Monotherapy Results Fall Short of Expectations
In the 26-week Phase 2 trial, patients receiving nimacimab as monotherapy achieved only 1.5% weight loss compared to less than 0.3% for placebo recipients. The company attributed these disappointing results to dosing issues, stating that analysis revealed the 200 milligram weekly injection was "suboptimal as a monotherapy."
Skye Chief Medical Officer Puneet Arora noted that the drug's effects may have been limited by "lower-than-expected drug exposure," which could inform the company's future development strategy. The company plans to evaluate the data to determine next steps, including a potential "follow-on" Phase 2 study.
Combination Therapy Shows Enhanced Efficacy
Despite the monotherapy setback, nimacimab demonstrated superior performance when paired with semaglutide, the active ingredient in Novo Nordisk's Wegovy. In the combination arm of the study, patients lost just over 13% of their body weight compared to more than 10% for those receiving semaglutide alone.

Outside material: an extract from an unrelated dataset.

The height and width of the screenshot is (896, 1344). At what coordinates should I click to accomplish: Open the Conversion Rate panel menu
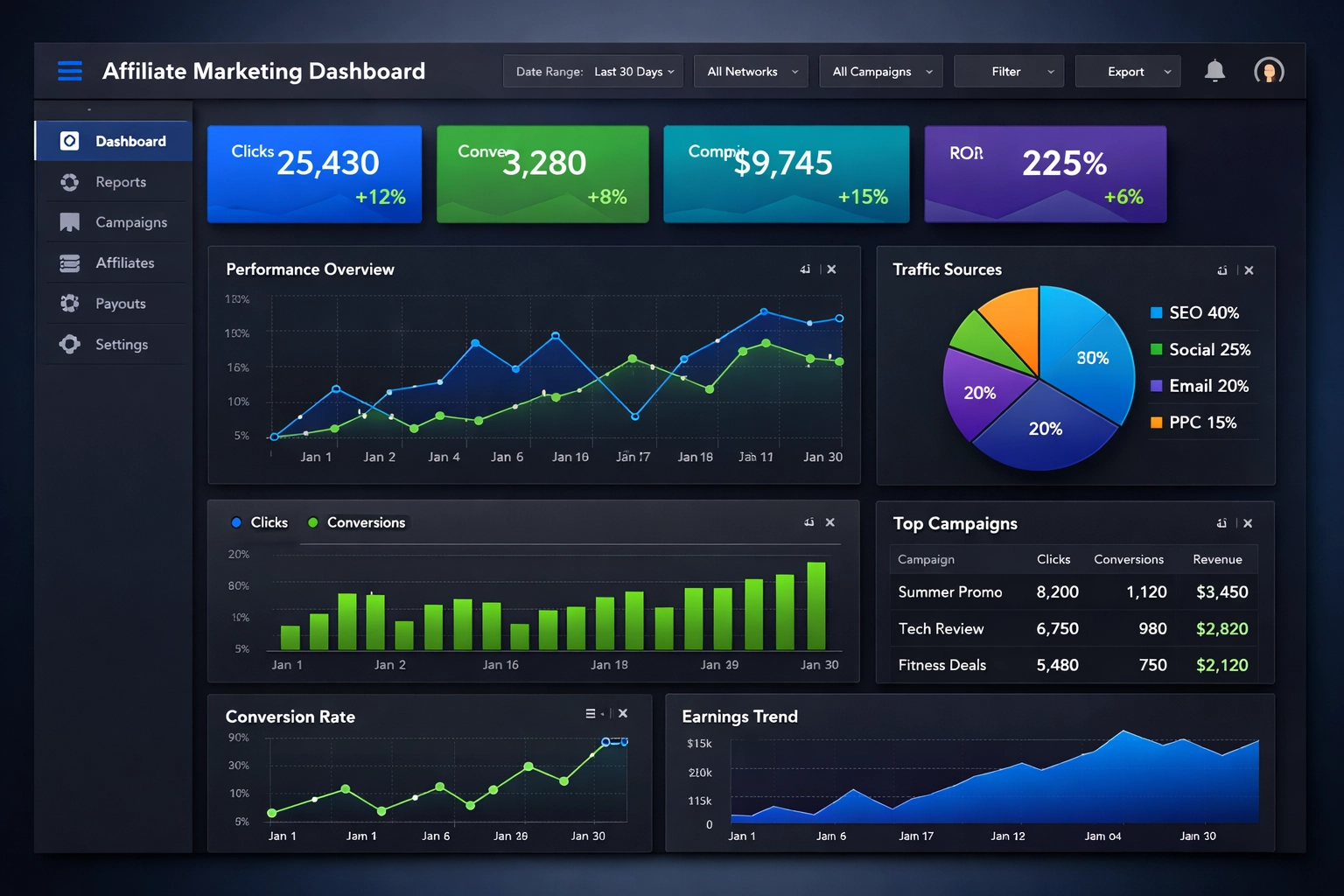point(592,713)
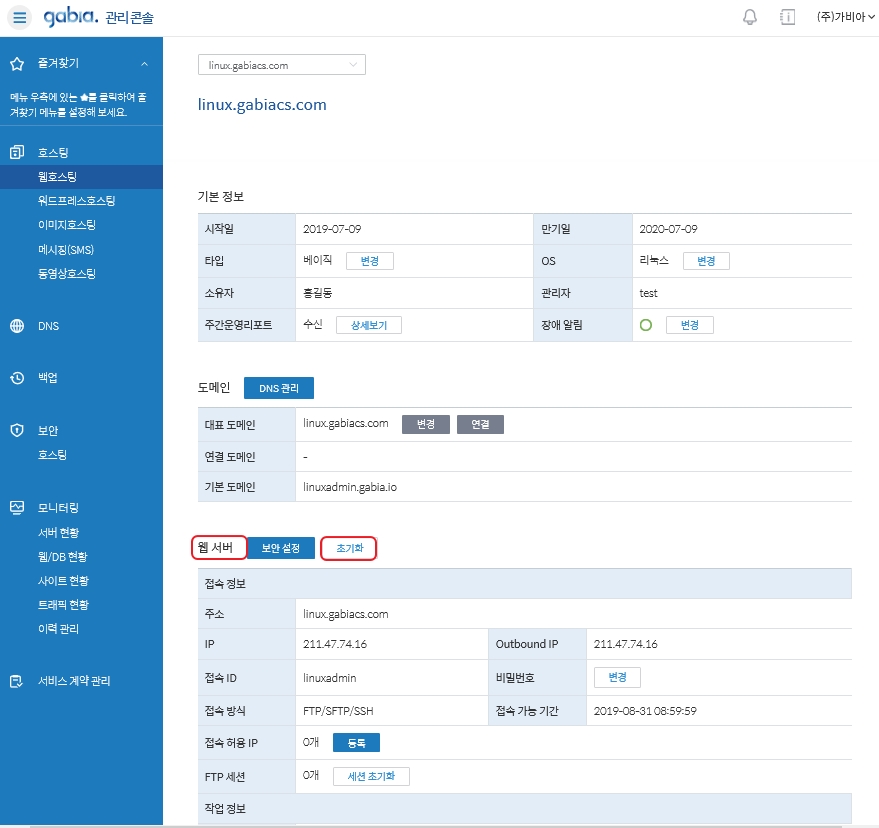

Louis Aronne, a company advisor and past president of The Obesity Society, described the study results as the first evidence that drugs like nimacimab "can drive meaningful additional weight loss" beyond incretin therapies alone. The findings support the potential for future studies evaluating combinations of nimacimab with other incretin-based therapies widely used for weight loss.
Safety Profile Addresses Key Concerns
Nimacimab demonstrated "placebo-like tolerability" with no increase in gastrointestinal problems when combined with semaglutide. Importantly, there was no spike in psychiatric side effects with nimacimab, addressing a significant concern with CB1 inhibitor drugs of its class.
This safety profile could represent a significant advantage, as gastrointestinal side effects and muscle mass loss are notable weaknesses of current incretin therapies. According to analyst Andy Hsieh from William Blair, the CB1 inhibitor approach appears to spur weight loss with a lower degree of gastrointestinal side effects and retention of muscle mass.
CB1 Inhibition Strategy Faces Industry Challenges
Skye is among many companies attempting to improve upon popular weight loss drugs like Wegovy through additive therapies that might boost effects or address limitations. The company's approach involves blocking CB1, a cannabinoid receptor that regulates appetite.
However, this concept has yet to achieve clinical success across the industry. Last September, a CB1-inhibiting drug from Novo Nordisk failed to meet weight loss expectations, leading the company to conclude that "further work" was needed to optimize dosing.
According to Hsieh's research notes, Skye executives had been hoping the nimacimab-Wegovy combination would induce weight loss that was 5 to 8 percentage points better than Wegovy alone. While the observed 3 percentage point improvement falls short of these expectations, it represents the first clinical evidence of meaningful additive benefit from CB1 inhibition in combination with incretin therapy.